Part of a data file:
::::

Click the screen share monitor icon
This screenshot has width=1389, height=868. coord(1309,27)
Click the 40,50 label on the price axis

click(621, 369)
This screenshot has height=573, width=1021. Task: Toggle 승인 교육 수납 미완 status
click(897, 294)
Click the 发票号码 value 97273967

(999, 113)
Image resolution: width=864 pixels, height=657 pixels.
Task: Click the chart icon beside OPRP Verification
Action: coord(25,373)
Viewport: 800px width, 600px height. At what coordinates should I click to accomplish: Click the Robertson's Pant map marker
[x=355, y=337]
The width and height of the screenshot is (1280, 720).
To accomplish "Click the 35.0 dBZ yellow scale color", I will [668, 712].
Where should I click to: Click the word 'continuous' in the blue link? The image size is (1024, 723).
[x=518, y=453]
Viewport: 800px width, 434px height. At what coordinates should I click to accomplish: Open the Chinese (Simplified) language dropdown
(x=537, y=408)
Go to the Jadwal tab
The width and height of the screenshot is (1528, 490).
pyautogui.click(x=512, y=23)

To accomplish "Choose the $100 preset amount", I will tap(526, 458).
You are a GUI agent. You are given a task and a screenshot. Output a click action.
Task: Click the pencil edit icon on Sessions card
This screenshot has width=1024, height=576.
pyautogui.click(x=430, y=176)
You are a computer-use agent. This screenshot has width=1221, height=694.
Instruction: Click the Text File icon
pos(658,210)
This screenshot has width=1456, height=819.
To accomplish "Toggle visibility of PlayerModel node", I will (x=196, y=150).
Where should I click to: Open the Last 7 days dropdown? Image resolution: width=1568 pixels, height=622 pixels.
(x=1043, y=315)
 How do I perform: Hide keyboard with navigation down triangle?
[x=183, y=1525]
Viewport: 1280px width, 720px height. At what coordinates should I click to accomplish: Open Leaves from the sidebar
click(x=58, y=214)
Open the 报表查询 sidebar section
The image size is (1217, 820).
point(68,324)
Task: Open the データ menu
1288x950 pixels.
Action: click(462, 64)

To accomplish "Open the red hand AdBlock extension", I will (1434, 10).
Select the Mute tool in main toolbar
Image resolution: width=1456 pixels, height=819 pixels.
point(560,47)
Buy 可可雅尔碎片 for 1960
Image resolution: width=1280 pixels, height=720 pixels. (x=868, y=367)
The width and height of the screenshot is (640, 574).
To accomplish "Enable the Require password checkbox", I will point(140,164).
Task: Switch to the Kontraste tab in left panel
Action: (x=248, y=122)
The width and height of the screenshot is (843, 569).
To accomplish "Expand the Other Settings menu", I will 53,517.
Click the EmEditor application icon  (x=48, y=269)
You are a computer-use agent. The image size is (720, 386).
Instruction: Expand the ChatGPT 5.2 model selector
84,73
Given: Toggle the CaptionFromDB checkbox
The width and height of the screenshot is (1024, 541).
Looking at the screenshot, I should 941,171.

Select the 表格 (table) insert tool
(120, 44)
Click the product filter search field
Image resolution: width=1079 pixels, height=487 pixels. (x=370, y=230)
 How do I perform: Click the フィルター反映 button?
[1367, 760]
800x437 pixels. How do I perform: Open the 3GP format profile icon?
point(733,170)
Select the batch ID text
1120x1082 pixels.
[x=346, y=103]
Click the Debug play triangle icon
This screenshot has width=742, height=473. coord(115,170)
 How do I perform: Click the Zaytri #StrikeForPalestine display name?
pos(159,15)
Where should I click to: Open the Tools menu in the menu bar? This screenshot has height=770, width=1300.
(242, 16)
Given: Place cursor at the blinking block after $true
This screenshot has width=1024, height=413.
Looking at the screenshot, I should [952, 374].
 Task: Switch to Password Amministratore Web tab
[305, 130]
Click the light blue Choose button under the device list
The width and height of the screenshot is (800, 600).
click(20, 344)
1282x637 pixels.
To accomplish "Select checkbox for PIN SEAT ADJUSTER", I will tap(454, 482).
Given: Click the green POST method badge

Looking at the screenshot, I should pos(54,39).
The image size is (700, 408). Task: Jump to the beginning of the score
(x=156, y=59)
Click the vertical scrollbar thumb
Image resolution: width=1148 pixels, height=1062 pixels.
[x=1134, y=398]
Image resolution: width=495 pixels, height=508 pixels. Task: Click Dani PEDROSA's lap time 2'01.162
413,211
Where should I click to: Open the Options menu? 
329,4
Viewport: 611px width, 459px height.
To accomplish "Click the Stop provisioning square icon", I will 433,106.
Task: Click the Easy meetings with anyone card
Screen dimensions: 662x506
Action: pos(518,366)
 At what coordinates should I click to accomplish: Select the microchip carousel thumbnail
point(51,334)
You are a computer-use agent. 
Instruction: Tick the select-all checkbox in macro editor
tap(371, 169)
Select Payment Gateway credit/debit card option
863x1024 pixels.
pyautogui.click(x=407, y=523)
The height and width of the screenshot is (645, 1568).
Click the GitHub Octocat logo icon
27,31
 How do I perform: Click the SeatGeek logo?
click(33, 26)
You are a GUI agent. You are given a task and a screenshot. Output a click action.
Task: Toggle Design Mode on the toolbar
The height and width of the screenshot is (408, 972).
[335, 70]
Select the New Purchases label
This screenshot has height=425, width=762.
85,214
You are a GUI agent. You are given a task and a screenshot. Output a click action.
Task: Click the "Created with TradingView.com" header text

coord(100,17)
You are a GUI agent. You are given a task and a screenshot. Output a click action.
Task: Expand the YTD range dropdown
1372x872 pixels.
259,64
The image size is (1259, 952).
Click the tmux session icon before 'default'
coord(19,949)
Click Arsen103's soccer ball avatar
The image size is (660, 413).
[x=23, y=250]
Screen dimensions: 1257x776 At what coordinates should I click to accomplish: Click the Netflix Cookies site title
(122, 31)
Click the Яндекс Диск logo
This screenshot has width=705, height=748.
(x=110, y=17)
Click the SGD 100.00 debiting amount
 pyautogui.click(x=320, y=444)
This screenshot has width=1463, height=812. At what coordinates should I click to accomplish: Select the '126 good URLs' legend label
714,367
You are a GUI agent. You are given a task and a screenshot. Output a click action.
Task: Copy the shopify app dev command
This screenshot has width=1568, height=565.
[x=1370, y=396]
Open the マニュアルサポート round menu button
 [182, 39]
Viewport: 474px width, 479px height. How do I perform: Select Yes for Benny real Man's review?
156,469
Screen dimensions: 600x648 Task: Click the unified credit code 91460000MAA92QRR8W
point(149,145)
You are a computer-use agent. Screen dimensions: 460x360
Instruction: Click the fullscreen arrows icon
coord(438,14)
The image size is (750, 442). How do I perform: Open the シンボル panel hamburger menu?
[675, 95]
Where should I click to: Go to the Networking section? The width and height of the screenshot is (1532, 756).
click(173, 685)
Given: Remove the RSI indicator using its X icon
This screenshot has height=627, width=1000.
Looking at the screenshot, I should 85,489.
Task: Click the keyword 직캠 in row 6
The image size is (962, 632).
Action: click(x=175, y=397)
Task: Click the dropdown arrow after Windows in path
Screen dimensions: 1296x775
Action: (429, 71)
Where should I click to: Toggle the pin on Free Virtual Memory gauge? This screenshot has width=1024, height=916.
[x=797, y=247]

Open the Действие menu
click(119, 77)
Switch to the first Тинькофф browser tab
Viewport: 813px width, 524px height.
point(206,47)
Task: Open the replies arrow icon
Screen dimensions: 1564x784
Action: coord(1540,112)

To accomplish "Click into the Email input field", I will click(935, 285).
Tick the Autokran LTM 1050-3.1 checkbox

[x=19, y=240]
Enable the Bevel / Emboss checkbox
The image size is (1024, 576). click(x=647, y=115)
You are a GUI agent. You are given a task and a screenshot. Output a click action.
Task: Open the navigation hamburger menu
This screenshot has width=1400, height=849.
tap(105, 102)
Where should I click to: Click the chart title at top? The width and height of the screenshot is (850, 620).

::::

What you should do =
Count the lines in the items above that contain the string "chart", treating uppercase and lowercase as different, and give only the number.

Full response =
2